(Beginning of Dataset)
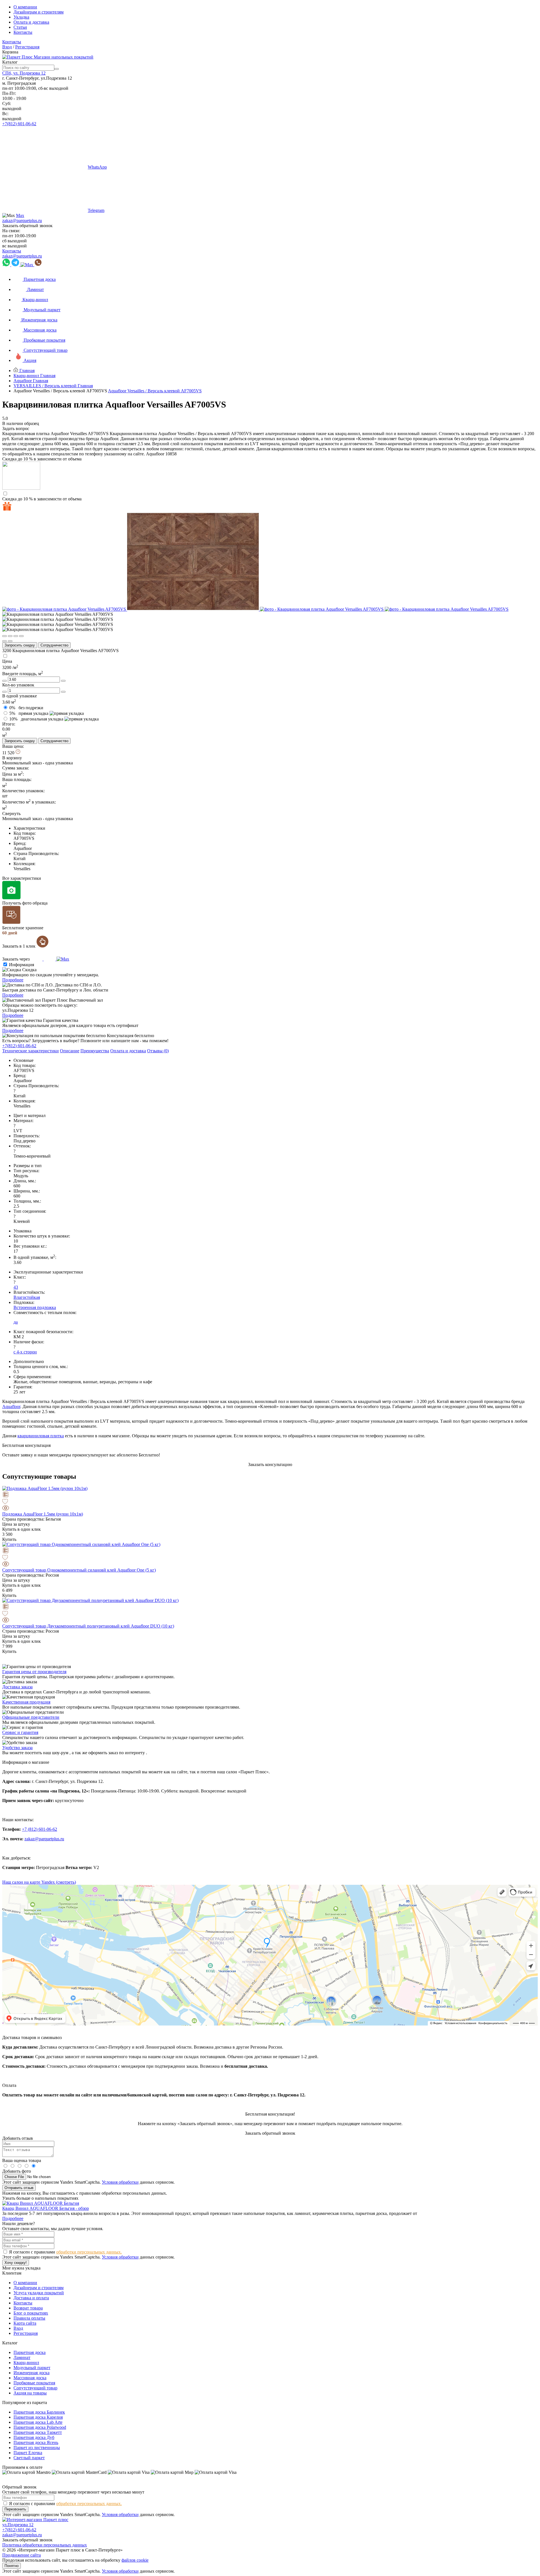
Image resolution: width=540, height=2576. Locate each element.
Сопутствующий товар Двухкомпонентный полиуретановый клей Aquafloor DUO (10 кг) (88, 1626)
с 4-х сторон (25, 1351)
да (16, 1322)
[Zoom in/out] (21, 636)
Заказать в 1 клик (19, 946)
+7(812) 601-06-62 (19, 123)
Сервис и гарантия (20, 1732)
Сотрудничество (54, 645)
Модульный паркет (32, 2367)
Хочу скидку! (15, 2263)
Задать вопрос (15, 428)
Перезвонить (15, 2509)
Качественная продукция (26, 1702)
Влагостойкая (27, 1297)
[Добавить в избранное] (270, 1502)
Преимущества (94, 1050)
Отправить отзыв (18, 2188)
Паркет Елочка (28, 2452)
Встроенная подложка (35, 1307)
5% (28, 713)
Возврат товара (28, 2308)
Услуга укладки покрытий (39, 2292)
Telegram (96, 210)
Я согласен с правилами (65, 2252)
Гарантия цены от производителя (34, 1671)
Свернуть (11, 813)
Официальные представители (30, 1717)
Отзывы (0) (158, 1050)
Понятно (11, 2566)
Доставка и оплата (31, 2297)
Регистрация (27, 46)
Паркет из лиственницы (37, 2447)
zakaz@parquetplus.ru (22, 220)
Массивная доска (30, 2377)
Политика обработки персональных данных (44, 2545)
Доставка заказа (17, 1686)
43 (16, 1287)
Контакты (23, 32)
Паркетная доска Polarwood (40, 2427)
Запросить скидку (19, 645)
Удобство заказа (17, 1747)
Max (20, 215)
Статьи (20, 27)
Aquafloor (11, 1406)
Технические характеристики (30, 1050)
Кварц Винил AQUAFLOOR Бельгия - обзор (45, 2208)
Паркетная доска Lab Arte (38, 2422)
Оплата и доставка (31, 22)
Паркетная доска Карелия (38, 2417)
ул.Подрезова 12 (17, 2524)
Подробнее (12, 979)
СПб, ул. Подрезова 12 (24, 73)
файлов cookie (135, 2560)
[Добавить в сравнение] (270, 1495)
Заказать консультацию (270, 1464)
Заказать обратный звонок (27, 225)
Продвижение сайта (21, 2555)
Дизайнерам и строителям (39, 12)
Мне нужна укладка (21, 2268)
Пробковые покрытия (34, 2382)
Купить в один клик (21, 1529)
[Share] (10, 636)
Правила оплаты (29, 2318)
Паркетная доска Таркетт (38, 2432)
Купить (9, 1539)
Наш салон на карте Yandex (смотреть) (39, 1882)
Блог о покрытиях (31, 2313)
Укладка (21, 17)
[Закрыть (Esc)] (4, 636)
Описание (69, 1050)
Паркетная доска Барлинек (39, 2412)
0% (26, 707)
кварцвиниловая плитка (40, 1435)
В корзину (12, 757)
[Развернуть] (16, 636)
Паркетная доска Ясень (36, 2442)
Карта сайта (25, 2323)
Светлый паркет (29, 2457)
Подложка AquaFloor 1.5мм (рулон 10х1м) (42, 1514)
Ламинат (22, 2357)
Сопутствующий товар (35, 2387)
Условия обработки (120, 2182)
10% (36, 719)
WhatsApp (97, 167)
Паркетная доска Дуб (34, 2437)
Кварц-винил (26, 2362)
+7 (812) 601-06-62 (39, 1829)
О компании (25, 7)
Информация (21, 964)
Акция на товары (30, 2393)
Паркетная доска (30, 2352)
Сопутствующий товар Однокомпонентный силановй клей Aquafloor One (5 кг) (79, 1570)
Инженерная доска (32, 2372)
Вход (7, 46)
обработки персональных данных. (89, 2252)
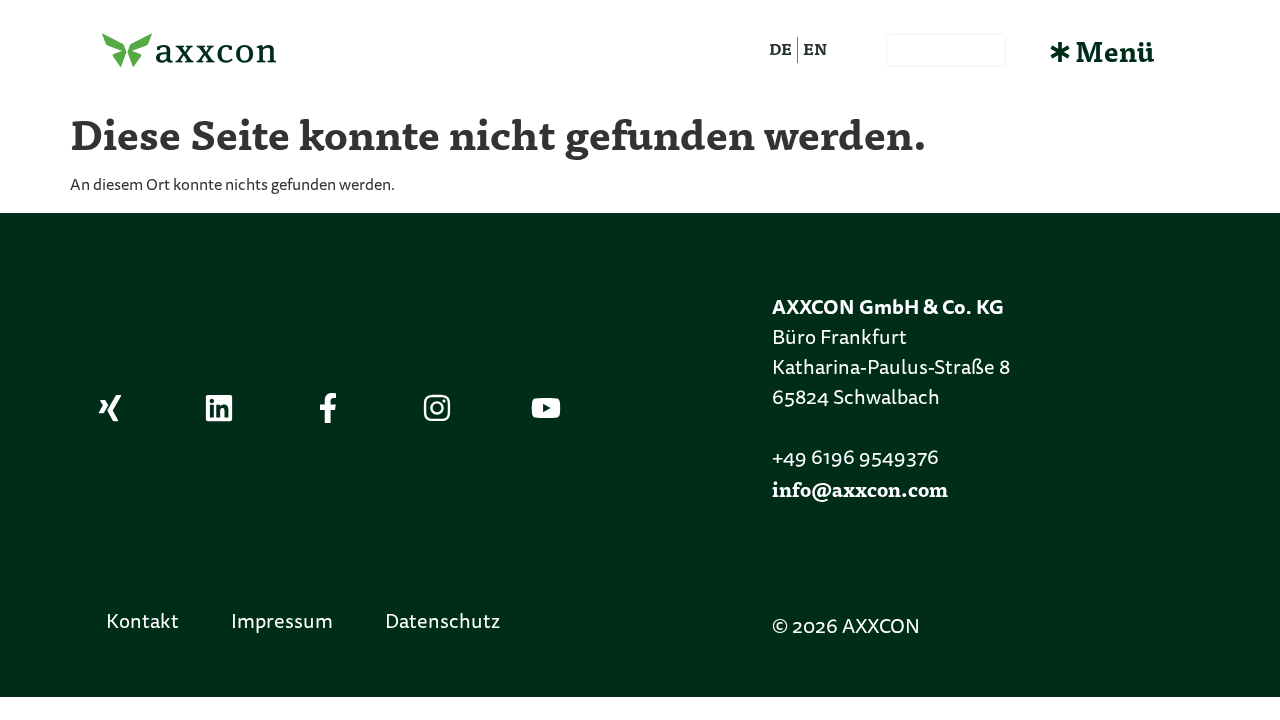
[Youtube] (546, 408)
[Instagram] (437, 408)
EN (815, 48)
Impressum (282, 623)
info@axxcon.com (860, 488)
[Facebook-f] (328, 408)
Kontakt (142, 623)
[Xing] (110, 408)
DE (780, 48)
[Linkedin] (219, 408)
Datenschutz (442, 623)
(End of Dataset)
__Your goal__:
Every line from the one that contains "Блог о покрытиях (31, 2313)" through the end of the records above is to be reproduced exactly; no picture goes in the copy.

__Answer to this problem__:
Блог о покрытиях (31, 2313)
Укладка (21, 17)
[Закрыть (Esc)] (4, 636)
Описание (69, 1050)
Паркетная доска Барлинек (39, 2412)
0% (26, 707)
кварцвиниловая плитка (40, 1435)
В корзину (12, 757)
[Развернуть] (16, 636)
Паркетная доска Ясень (36, 2442)
Карта сайта (25, 2323)
Светлый паркет (29, 2457)
Подложка AquaFloor 1.5мм (рулон 10х1м) (42, 1514)
Ламинат (22, 2357)
Сопутствующий товар (35, 2387)
Условия обработки (120, 2182)
10% (36, 719)
WhatsApp (97, 167)
Паркетная доска Дуб (34, 2437)
Кварц-винил (26, 2362)
+7 (812) 601-06-62 (39, 1829)
О компании (25, 7)
Информация (21, 964)
Акция на товары (30, 2393)
Паркетная доска (30, 2352)
Сопутствующий товар Однокомпонентный силановй клей Aquafloor One (5 кг) (79, 1570)
Инженерная доска (32, 2372)
Вход (7, 46)
обработки персональных данных. (89, 2252)
[Youtube] (546, 408)
[Instagram] (437, 408)
EN (815, 48)
Impressum (282, 623)
info@axxcon.com (860, 488)
[Facebook-f] (328, 408)
Kontakt (142, 623)
[Xing] (110, 408)
DE (780, 48)
[Linkedin] (219, 408)
Datenschutz (442, 623)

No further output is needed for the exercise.